*TASK TO CARRY OUT*: Which lines below include the string "will"? Please show each one.

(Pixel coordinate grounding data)
= = =
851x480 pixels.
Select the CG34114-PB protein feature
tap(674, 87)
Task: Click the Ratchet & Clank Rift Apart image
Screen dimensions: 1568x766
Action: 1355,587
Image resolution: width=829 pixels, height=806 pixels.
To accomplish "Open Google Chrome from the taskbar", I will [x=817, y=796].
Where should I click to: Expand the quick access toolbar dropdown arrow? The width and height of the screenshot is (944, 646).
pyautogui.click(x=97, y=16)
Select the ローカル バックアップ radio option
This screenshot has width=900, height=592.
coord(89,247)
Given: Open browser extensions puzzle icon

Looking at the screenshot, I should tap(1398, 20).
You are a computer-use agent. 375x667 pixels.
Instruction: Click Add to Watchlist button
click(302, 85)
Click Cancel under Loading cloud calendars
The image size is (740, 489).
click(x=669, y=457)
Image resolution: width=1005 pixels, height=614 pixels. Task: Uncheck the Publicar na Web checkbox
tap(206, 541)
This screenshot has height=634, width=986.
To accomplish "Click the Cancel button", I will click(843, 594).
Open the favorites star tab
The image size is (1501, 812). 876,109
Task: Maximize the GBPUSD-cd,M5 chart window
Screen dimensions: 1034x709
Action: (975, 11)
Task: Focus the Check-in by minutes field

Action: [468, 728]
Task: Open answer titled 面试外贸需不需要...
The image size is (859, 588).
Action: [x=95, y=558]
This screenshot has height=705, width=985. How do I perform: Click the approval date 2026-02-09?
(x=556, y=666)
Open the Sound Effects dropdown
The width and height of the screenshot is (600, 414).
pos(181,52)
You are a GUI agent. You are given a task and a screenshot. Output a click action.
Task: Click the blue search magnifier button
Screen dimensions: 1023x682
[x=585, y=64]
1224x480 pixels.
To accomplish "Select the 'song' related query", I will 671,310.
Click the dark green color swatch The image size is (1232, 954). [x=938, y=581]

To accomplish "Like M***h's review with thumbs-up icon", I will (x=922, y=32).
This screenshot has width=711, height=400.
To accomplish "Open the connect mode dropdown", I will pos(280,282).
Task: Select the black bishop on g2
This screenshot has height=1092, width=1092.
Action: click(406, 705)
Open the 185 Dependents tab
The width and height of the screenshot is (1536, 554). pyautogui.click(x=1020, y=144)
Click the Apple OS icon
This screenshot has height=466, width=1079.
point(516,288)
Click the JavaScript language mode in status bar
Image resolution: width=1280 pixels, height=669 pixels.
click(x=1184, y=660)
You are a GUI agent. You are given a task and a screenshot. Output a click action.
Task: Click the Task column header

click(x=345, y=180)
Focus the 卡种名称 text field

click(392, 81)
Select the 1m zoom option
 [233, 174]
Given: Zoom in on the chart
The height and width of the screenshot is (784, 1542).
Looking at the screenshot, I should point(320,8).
= = =
*EXERCISE RESULT*:
To accomplish "Open Google Chrome from the taskbar", I will [x=817, y=796].
To accomplish "Click the Cancel button", I will click(843, 594).
To accomplish "Select the 'song' related query", I will 671,310.
To accomplish "Like M***h's review with thumbs-up icon", I will (x=922, y=32).
To accomplish "Open the connect mode dropdown", I will pos(280,282).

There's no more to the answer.